$719 trillion. That’s the projected annual stablecoin transaction volume by 2035, according to a new analysis covered by CoinDesk.
—
To put that number in perspective, Visa processed roughly $12.3 trillion in total payment volume in its fiscal year 2023. Mastercard clocked in around $8.9 trillion.
Combined, the two legacy payment giants that have dominated global commerce for half a century move about $21 trillion a year. Stablecoins are projected to move 34 times that within a decade.
This isn't a moonboy fantasy. It's a demographic inevitability colliding with technological capability. And the story here isn't really about stablecoins at all — it's about the largest intergenerational wealth transfer in human history landing in the hands of people who grew up onchain.
Loading tweet...
View Tweet
The $84 Trillion Handoff
Between now and the mid-2030s, an estimated $84 trillion in assets will pass from Baby Boomers to Gen X, Millennials, and Gen Z. This is the so-called "Great Wealth Transfer," and it's been discussed in financial planning circles for years. What hasn't been discussed enough is where that money goes once it changes hands.
Boomers kept their wealth in brokerage accounts, real estate, and bank deposits — all mediated by institutions that charge tolls at every step. The younger cohorts inheriting this wealth? They've already built habits around peer-to-peer payments, mobile-first banking, and — increasingly — onchain finance.
A 32-year-old who's been using USDC to pay international contractors since 2022 isn't going to suddenly start wiring money through Citibank because grandma's estate settled.

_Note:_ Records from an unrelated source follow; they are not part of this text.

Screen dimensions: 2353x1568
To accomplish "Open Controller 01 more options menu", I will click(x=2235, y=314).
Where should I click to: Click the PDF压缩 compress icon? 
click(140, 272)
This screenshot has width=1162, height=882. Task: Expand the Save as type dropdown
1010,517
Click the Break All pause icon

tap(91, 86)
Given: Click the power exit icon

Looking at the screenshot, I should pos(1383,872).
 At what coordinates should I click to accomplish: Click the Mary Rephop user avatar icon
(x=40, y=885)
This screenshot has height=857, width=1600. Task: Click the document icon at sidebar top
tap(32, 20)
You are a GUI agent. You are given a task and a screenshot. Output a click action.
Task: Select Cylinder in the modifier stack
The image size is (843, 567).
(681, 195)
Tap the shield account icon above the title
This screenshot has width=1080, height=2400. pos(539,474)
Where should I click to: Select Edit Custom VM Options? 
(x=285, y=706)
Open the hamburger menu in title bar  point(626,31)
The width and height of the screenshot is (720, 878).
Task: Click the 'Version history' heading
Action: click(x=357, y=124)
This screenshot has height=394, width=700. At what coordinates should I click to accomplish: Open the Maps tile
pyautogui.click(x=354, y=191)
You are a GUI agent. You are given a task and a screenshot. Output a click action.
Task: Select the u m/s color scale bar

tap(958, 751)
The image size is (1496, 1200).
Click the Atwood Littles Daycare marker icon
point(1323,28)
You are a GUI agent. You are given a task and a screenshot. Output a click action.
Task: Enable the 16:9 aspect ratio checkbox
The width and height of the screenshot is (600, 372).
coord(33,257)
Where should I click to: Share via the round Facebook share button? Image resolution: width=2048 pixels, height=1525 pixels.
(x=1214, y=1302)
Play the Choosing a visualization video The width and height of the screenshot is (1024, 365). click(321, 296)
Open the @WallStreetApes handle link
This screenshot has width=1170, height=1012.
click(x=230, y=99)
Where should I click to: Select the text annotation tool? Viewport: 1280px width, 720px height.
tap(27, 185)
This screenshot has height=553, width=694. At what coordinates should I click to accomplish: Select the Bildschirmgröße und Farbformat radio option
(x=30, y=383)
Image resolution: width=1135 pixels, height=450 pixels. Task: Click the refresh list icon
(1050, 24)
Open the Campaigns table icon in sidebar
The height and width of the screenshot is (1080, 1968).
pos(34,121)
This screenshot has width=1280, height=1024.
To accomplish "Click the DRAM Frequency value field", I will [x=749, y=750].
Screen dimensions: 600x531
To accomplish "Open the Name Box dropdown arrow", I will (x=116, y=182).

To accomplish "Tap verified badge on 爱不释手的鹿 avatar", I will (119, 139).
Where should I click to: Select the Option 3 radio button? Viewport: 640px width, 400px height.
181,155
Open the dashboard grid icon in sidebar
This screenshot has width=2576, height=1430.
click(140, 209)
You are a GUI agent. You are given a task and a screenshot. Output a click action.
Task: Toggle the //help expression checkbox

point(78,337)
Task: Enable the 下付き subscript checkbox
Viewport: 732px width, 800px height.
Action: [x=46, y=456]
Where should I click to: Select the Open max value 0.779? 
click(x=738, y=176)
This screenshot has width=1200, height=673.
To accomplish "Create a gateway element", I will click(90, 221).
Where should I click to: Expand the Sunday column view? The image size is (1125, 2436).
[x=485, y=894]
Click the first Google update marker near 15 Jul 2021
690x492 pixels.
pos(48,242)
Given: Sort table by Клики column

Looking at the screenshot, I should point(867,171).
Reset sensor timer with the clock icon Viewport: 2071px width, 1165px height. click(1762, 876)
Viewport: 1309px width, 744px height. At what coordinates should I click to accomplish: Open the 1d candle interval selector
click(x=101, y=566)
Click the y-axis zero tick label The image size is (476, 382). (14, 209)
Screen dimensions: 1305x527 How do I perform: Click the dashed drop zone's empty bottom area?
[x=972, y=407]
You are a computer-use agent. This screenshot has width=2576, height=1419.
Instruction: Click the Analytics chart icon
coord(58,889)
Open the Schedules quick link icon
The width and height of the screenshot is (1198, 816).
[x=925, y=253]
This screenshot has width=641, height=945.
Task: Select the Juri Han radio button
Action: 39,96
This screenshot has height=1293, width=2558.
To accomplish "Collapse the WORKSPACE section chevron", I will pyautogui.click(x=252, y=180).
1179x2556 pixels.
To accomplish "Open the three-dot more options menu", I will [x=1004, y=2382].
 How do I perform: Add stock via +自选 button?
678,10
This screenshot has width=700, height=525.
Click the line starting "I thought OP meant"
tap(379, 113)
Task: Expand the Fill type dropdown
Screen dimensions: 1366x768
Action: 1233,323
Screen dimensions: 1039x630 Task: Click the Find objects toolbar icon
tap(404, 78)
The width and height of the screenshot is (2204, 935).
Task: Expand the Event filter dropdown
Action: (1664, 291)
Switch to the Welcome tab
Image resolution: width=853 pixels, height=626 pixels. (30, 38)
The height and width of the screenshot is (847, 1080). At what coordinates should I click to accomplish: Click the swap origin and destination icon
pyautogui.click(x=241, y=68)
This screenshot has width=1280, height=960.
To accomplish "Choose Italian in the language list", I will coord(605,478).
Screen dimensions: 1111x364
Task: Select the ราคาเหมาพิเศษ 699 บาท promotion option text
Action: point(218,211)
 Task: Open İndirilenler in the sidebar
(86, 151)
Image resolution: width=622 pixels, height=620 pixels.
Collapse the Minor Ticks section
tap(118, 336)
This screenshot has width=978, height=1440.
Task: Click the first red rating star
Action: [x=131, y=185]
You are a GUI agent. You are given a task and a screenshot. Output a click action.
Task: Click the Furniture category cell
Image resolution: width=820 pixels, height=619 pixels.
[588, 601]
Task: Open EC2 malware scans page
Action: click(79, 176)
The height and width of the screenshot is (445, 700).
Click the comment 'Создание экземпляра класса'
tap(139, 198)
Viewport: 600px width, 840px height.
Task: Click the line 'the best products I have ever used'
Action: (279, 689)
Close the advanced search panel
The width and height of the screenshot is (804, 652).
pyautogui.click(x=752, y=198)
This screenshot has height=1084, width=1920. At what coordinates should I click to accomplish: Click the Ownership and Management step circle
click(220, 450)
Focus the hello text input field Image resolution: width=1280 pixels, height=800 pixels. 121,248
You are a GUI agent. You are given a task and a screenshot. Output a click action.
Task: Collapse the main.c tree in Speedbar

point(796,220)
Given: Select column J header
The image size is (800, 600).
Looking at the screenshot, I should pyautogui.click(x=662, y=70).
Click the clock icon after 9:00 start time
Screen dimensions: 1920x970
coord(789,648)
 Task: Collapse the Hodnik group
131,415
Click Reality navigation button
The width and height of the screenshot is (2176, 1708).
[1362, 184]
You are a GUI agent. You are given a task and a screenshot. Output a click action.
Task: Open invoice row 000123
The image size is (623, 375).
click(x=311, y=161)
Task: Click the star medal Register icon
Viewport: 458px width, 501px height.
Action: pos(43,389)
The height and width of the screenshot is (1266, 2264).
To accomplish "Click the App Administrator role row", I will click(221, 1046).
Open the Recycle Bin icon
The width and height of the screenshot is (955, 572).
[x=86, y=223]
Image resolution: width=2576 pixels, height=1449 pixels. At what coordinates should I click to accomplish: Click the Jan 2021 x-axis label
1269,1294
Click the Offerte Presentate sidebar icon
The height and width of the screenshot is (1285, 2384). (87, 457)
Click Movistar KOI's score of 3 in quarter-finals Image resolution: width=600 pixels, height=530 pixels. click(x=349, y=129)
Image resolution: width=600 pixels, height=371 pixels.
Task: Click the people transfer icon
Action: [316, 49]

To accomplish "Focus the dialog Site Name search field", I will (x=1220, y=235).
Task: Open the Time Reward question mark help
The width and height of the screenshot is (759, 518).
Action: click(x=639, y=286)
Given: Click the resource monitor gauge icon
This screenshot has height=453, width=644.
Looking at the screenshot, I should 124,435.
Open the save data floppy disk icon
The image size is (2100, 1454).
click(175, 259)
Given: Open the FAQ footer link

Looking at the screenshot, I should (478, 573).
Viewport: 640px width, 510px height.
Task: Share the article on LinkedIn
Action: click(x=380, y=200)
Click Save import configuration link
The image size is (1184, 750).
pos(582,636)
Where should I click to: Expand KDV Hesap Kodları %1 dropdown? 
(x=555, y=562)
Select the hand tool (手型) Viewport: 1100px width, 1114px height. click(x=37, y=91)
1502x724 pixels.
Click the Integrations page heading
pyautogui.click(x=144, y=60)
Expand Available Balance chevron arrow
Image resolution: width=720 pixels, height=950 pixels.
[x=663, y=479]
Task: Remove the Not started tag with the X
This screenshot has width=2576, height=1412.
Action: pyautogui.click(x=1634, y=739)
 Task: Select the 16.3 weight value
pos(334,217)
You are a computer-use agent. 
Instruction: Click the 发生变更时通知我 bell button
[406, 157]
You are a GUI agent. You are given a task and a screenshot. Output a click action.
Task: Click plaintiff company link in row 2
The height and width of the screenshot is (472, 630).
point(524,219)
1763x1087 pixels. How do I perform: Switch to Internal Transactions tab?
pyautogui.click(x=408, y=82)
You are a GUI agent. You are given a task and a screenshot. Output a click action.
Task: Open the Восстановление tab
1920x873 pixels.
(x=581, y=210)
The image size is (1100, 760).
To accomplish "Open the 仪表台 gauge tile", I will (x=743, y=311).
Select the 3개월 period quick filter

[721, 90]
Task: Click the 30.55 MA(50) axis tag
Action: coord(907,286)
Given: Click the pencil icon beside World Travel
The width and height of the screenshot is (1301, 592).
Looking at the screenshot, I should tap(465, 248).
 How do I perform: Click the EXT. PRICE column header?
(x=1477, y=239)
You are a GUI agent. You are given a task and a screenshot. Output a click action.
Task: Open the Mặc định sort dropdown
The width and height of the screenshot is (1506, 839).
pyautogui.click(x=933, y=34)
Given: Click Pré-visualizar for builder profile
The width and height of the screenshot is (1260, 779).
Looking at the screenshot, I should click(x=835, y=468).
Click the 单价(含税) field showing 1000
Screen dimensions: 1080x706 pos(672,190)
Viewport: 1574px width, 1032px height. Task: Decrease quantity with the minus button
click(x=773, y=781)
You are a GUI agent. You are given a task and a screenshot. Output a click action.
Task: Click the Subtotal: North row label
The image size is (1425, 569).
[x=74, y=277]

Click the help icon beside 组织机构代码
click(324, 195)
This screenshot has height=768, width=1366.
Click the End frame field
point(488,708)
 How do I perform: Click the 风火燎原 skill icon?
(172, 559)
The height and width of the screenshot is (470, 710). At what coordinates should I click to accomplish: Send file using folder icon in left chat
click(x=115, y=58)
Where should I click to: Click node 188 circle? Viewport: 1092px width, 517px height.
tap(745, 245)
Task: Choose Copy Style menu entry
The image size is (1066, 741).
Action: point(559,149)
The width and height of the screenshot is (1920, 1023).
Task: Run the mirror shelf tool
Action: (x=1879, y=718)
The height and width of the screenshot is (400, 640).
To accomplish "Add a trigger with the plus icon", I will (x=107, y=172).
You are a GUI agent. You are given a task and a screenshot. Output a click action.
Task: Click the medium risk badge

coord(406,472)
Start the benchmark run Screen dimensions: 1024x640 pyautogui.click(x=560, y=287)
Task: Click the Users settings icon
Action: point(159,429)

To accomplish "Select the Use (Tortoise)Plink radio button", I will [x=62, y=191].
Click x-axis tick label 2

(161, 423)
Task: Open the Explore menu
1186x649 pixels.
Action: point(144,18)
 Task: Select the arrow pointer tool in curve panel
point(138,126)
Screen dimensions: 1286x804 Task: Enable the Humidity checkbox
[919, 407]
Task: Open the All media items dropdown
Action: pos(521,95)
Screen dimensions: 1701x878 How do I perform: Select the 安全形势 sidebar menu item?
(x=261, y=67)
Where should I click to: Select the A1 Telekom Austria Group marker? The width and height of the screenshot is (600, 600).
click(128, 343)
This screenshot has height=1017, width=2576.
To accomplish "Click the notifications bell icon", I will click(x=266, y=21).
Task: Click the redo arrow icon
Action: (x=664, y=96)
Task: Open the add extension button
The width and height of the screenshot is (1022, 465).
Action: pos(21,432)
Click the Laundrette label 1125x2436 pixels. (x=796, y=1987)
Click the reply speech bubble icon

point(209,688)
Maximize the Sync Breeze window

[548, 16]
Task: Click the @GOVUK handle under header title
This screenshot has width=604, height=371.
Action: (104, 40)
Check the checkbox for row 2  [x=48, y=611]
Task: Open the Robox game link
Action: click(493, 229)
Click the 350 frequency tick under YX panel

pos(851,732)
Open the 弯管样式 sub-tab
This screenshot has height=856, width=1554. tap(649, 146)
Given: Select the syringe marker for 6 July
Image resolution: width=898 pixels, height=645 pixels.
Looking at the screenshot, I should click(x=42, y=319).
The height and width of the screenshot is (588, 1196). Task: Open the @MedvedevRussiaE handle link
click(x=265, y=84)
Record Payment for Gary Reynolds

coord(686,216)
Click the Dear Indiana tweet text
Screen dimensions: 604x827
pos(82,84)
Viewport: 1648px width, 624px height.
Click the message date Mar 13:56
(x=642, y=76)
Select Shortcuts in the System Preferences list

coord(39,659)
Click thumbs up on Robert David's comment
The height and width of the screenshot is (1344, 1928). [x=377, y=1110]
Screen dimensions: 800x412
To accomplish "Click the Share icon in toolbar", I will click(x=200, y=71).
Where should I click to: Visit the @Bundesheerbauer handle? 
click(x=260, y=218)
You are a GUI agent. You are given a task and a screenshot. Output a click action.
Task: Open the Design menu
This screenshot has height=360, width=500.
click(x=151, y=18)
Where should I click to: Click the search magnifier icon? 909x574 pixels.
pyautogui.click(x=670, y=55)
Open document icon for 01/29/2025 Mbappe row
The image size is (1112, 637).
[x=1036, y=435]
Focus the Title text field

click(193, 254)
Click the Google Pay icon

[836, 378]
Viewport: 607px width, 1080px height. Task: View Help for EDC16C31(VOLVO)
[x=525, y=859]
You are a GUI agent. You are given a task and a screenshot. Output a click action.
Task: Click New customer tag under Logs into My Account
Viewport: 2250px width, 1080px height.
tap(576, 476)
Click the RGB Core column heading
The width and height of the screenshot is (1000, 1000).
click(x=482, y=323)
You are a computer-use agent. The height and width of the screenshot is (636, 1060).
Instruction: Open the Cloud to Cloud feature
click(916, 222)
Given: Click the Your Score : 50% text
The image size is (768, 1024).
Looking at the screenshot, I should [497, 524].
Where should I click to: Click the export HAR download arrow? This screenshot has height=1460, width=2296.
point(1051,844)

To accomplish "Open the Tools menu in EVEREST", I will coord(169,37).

The CoinDesk analysis frames this as stablecoins "challenging" Visa and Mastercard, which is accurate but undersells it. Visa and Mastercard are toll booths on a highway. Stablecoins are a parallel highway with no toll booths. You don't "challenge" a toll booth — you just stop driving on that road.
Why Stablecoins Win on Mechanics, Not Marketing
Let's talk about why this projection is plausible, not just aspirational. Stablecoins already settled over $27.6 trillion in onchain transaction volume in 2024, per multiple industry trackers. That's already more than Mastercard's annual volume. The growth curve isn't hypothetical — it's happening in real time.
The advantages are structural:
Speed: seconds vs 1–3 day settlement cycles
Cost: fractions of a cent vs 1.5–3.5% fees
Reach: global, 24/7, no banking rails required
Programmability: smart contracts enable payments cards can’t replicate
None of this requires anyone to "believe in crypto" or care about decentralization philosophy. It just requires people to prefer faster, cheaper, and more accessible. Markets tend to sort that out on their own.
Loading tweet...
View Tweet
The Generational Divide Is a Technology Divide
The generational divide is really a tech divide. Traditional finance still treats crypto as a speculative phase people will “outgrow,” assuming legacy banking is the default and everything else is a deviation.
But for many globally, that system was never the default. A freelancer in Lagos or Manila paid in USDT isn’t adopting crypto — they’re just using the rails that work for them, since traditional banking never really included them.
And as an $84T wealth transfer accelerates, the same pattern is emerging in developed markets. Millennials inheriting capital are moving into stablecoins, tokenized assets, and DeFi not as ideology, but because those tools feel native — just as branch banking did for previous generations.
What the Incumbents Are Actually Scared Of
Visa and Mastercard aren’t standing still — Visa has tested USDC settlement, and Mastercard has rolled out crypto card partnerships.
But their core model depends on intermediation, while stablecoins remove it entirely. That’s not a pivot you can easily make when your value is the middle layer.
The real shift isn’t just technology — it’s the erosion of the regulatory moat that protected card networks for decades. Compliance, licensing, and bank dependencies made competing rails nearly impossible. Stablecoins bypass that by default, letting anyone build global payment apps on open networks without permission.
And this isn’t about replacing cards at checkout. It’s about new transaction flows — remittances, B2B payments, payroll, treasury, and DeFi — that never efficiently fit into card rails to begin with.
The $719T thesis is really about unlocking latent demand. Even niches like US–LATAM remittances, still charging 5–8%, don’t need stablecoins to “win” — they just need to exist as an option.
Loading tweet...
View Tweet
The Road to $719T Isn't Guaranteed — But the Direction Is
The road to $719T is uncertain, but the direction is clear.
Regulatory risks, technical failures, or stablecoin shocks could slow growth, and long-term exponential projections should be treated cautiously. But the core trend remains intact: finance is shifting onchain.
Younger, digital-native users are adopting faster, cheaper stablecoins, while infrastructure like L2s, bridges, and fiat on/off ramps continues to mature. Even if the final figure is closer to $300T than $700T, it still signals a massive shift away from legacy payment rails.
The parallel financial system isn’t coming — it’s already here, and it’s scaling fast.